Derrick Gainer

No. 27, 39
- Position: Running back

Personal information
- Born: August 15, 1966 (age 60) Plant City, Florida, U.S.
- Listed height: 5 ft 11 in (1.80 m)
- Listed weight: 235 lb (107 kg)

Career information
- High school: Plant City
- College: Florida A&M
- NFL draft: 1989 (8th round, 205th overall pick)

Career history
- Los Angeles Raiders (1989)*; Cleveland Browns (1989–1990); Los Angeles Raiders (1992); Dallas Cowboys (1992–1993); Los Angeles Raiders (1994)*;
- * Offseason or practice squad member only

Awards and highlights
- 2× Super Bowl champion (XXVII, XXVIII); Second-team All-MAC (1988);

Career NFL statistics
- Rushing yards: 120
- Rushing average: 2.9
- Rushing touchdowns: 1
- Stats at Pro Football Reference

= Derrick Gainer (American football) =

American football player (born 1966)

Derrick Luther Gainer (born August 15, 1966) is an American former professional football player who was a running back in the National Football League (NFL) for the Cleveland Browns, Los Angeles Raiders, and Dallas Cowboys. He played college football for the Florida A&M Rattlers. He is a two-time Super Bowl champion, winning them back-to-back with Dallas.

• • • •

Assigned task 1
In the Derrick Gainer profile, why are his 1989 and 1994 Los Angeles Raiders entries marked with an asterisk?
Assigned task 2
In the Derrick Gainer profile, revise the part between "Personal information" and "205th overall pick)", inclusive, with "Listed" changed to "Official".
None of this data plays any part here.

Stored dataset items:
• • • •

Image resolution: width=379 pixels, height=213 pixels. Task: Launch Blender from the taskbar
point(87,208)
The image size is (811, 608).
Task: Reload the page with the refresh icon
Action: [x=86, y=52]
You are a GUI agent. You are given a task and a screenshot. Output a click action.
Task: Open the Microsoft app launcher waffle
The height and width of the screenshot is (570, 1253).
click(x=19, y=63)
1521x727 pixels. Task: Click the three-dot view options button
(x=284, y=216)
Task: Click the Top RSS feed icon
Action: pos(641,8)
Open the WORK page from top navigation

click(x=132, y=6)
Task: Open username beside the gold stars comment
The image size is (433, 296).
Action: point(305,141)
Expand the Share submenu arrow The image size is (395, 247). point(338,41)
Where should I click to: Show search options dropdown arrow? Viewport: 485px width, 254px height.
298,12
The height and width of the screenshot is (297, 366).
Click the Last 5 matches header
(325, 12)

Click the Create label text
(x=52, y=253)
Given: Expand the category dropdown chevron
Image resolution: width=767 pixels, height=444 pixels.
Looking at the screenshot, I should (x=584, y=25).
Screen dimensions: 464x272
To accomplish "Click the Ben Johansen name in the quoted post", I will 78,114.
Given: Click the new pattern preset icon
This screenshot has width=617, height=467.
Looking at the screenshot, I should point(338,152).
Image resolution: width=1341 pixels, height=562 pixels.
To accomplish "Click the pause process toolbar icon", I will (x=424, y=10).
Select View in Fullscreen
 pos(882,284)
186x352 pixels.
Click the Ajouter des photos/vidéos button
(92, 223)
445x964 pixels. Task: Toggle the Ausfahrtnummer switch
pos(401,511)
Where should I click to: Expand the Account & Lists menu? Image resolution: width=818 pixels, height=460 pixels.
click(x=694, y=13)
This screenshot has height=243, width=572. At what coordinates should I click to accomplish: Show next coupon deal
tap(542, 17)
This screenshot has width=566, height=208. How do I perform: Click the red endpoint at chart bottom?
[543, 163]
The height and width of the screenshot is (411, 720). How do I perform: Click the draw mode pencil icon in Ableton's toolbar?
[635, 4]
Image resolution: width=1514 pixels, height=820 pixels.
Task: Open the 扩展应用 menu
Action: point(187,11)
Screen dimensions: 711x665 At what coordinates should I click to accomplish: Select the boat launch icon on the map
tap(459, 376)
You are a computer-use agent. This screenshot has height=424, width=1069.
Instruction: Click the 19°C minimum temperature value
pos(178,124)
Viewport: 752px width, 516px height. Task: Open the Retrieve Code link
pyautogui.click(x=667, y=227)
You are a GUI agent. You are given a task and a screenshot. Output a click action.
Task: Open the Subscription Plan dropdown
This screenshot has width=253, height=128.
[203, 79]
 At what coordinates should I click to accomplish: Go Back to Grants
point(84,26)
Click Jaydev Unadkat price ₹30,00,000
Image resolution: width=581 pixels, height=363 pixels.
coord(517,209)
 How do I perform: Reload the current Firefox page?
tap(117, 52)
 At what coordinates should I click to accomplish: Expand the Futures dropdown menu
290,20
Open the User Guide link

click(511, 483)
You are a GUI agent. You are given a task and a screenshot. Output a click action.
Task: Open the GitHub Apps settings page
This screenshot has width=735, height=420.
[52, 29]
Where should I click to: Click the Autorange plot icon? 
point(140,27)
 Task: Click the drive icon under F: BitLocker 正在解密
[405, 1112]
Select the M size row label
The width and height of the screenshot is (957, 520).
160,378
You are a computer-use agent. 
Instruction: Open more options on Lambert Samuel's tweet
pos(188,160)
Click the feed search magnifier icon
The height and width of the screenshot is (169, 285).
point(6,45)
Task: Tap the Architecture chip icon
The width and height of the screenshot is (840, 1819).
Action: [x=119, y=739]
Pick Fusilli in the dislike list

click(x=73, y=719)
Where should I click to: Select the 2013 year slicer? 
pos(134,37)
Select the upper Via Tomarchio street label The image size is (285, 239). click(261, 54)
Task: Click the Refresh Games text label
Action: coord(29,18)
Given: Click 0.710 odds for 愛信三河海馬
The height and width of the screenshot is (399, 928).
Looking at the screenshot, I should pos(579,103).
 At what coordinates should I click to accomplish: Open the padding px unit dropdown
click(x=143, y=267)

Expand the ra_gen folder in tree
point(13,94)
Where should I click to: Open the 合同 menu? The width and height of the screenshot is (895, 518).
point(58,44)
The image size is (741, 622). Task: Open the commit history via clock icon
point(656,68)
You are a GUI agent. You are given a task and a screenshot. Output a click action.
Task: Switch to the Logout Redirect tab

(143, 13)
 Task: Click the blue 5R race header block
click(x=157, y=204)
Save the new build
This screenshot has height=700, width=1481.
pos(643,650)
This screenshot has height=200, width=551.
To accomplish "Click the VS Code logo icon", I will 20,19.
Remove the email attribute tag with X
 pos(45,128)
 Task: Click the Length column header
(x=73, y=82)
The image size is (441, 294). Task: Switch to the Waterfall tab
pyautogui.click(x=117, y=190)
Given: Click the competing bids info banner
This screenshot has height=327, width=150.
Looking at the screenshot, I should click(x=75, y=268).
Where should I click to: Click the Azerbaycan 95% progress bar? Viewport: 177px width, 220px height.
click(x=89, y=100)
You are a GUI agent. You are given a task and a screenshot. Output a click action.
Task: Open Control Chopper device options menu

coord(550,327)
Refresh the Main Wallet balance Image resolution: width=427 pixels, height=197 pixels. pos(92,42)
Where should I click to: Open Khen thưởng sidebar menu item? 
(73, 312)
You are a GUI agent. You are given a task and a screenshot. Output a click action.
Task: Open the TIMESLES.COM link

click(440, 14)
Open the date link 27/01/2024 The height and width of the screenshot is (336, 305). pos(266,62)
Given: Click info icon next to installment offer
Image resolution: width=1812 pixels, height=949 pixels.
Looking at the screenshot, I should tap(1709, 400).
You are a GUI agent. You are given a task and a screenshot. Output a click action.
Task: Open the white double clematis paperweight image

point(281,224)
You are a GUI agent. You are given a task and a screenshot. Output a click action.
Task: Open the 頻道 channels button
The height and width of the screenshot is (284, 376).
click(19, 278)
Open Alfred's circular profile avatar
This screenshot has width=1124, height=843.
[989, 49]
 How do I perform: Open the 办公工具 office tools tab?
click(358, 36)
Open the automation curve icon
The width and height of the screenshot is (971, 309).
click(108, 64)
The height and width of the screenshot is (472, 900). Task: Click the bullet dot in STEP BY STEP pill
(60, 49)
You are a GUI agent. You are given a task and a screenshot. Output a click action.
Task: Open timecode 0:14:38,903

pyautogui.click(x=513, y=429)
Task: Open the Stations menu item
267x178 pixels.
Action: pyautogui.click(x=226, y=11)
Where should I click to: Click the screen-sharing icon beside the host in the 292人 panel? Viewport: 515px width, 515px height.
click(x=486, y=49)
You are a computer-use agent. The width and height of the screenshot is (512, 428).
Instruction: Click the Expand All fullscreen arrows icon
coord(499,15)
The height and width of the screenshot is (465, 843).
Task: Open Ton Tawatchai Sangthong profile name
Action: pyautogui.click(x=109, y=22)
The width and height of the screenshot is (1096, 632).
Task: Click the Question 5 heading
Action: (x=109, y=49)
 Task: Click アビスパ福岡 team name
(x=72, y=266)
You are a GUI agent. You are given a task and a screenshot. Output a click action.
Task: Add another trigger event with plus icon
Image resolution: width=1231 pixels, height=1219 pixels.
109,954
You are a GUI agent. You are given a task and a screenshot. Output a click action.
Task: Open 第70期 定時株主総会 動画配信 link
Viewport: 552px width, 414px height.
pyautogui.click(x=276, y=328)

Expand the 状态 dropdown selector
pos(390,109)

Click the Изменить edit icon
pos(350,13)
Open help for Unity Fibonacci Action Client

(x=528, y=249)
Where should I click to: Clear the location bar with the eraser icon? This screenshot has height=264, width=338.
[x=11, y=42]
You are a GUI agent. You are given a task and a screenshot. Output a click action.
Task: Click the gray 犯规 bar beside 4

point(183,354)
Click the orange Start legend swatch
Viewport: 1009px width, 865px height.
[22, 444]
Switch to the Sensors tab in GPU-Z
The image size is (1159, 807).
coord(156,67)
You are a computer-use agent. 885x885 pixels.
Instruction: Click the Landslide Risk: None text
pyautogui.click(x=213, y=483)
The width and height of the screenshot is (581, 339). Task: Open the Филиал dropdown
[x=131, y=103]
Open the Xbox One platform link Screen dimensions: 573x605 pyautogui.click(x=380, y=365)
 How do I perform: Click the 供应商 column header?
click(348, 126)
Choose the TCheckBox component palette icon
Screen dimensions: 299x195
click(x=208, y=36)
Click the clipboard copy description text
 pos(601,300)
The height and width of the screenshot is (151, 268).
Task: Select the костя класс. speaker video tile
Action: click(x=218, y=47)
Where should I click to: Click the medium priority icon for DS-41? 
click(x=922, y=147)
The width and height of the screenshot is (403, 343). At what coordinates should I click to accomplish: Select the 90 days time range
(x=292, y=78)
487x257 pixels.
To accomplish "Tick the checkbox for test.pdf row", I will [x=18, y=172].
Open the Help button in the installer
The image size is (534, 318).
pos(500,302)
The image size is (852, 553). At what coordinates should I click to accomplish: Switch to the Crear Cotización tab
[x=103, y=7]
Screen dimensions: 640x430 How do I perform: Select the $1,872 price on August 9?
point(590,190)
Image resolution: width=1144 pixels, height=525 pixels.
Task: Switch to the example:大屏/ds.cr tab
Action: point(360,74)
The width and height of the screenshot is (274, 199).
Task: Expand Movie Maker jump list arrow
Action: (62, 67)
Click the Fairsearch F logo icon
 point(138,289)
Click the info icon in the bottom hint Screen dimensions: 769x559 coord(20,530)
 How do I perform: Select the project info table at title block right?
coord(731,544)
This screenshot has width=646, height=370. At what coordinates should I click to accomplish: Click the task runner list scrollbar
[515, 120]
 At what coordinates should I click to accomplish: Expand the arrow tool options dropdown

• • • •

Your response 1
The asterisk marks stints where he was only an offseason or practice squad member. In 1989 and 1994 he was with the Los Angeles Raiders only in that capacity.

Your response 2
Personal information
- Born: August 15, 1966 (age 60) Plant City, Florida, U.S.
- Official height: 5 ft 11 in (1.80 m)
- Official weight: 235 lb (107 kg)

Career information
- High school: Plant City
- College: Florida A&M
- NFL draft: 1989 (8th round, 205th overall pick)